(Extracted data entries)

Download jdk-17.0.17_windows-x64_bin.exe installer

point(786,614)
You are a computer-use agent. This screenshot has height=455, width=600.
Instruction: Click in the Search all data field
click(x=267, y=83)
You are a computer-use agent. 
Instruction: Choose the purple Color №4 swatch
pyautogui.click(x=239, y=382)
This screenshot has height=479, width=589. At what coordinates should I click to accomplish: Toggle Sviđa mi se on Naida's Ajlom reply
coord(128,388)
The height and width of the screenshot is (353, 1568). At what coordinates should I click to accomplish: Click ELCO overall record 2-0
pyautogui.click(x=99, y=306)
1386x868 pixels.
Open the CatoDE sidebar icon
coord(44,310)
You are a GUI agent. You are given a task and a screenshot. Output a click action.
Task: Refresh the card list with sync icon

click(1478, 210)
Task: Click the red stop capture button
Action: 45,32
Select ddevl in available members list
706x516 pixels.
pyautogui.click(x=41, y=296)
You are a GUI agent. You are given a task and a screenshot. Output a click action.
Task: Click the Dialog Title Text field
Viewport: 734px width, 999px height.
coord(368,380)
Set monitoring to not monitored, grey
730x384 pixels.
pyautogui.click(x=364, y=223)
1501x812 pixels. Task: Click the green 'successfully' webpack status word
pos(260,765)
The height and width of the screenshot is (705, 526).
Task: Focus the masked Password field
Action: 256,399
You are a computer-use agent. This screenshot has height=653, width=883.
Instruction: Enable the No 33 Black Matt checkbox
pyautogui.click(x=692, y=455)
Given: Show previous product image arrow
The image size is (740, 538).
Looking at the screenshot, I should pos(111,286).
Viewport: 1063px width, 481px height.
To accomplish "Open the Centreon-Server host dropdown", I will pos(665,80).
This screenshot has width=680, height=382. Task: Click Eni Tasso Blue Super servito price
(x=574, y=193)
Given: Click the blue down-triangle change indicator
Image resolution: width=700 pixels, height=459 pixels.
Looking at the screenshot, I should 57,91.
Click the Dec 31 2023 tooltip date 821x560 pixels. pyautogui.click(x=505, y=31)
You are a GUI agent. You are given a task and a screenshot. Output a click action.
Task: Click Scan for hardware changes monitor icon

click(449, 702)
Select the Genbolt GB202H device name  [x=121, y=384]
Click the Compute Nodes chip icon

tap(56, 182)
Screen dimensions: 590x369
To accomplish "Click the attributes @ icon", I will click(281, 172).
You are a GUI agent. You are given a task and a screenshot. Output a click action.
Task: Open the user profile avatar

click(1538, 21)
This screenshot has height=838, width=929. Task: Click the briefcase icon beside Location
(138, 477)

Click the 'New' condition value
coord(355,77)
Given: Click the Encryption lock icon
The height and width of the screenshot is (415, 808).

YOUR GOAL: Write out all of the records above line for line, without changing anything.

RESULT FOR THIS TASK:
Download jdk-17.0.17_windows-x64_bin.exe installer

point(786,614)
You are a computer-use agent. This screenshot has height=455, width=600.
Instruction: Click in the Search all data field
click(x=267, y=83)
You are a computer-use agent. 
Instruction: Choose the purple Color №4 swatch
pyautogui.click(x=239, y=382)
This screenshot has height=479, width=589. At what coordinates should I click to accomplish: Toggle Sviđa mi se on Naida's Ajlom reply
coord(128,388)
The height and width of the screenshot is (353, 1568). At what coordinates should I click to accomplish: Click ELCO overall record 2-0
pyautogui.click(x=99, y=306)
1386x868 pixels.
Open the CatoDE sidebar icon
coord(44,310)
You are a GUI agent. You are given a task and a screenshot. Output a click action.
Task: Refresh the card list with sync icon

click(1478, 210)
Task: Click the red stop capture button
Action: 45,32
Select ddevl in available members list
706x516 pixels.
pyautogui.click(x=41, y=296)
You are a GUI agent. You are given a task and a screenshot. Output a click action.
Task: Click the Dialog Title Text field
Viewport: 734px width, 999px height.
coord(368,380)
Set monitoring to not monitored, grey
730x384 pixels.
pyautogui.click(x=364, y=223)
1501x812 pixels. Task: Click the green 'successfully' webpack status word
pos(260,765)
The height and width of the screenshot is (705, 526).
Task: Focus the masked Password field
Action: 256,399
You are a computer-use agent. This screenshot has height=653, width=883.
Instruction: Enable the No 33 Black Matt checkbox
pyautogui.click(x=692, y=455)
Given: Show previous product image arrow
The image size is (740, 538).
Looking at the screenshot, I should pos(111,286).
Viewport: 1063px width, 481px height.
To accomplish "Open the Centreon-Server host dropdown", I will pos(665,80).
This screenshot has width=680, height=382. Task: Click Eni Tasso Blue Super servito price
(x=574, y=193)
Given: Click the blue down-triangle change indicator
Image resolution: width=700 pixels, height=459 pixels.
Looking at the screenshot, I should 57,91.
Click the Dec 31 2023 tooltip date 821x560 pixels. pyautogui.click(x=505, y=31)
You are a GUI agent. You are given a task and a screenshot. Output a click action.
Task: Click Scan for hardware changes monitor icon

click(449, 702)
Select the Genbolt GB202H device name  [x=121, y=384]
Click the Compute Nodes chip icon

tap(56, 182)
Screen dimensions: 590x369
To accomplish "Click the attributes @ icon", I will click(281, 172).
You are a GUI agent. You are given a task and a screenshot. Output a click action.
Task: Open the user profile avatar

click(1538, 21)
This screenshot has height=838, width=929. Task: Click the briefcase icon beside Location
(138, 477)

Click the 'New' condition value
coord(355,77)
Given: Click the Encryption lock icon
The height and width of the screenshot is (415, 808).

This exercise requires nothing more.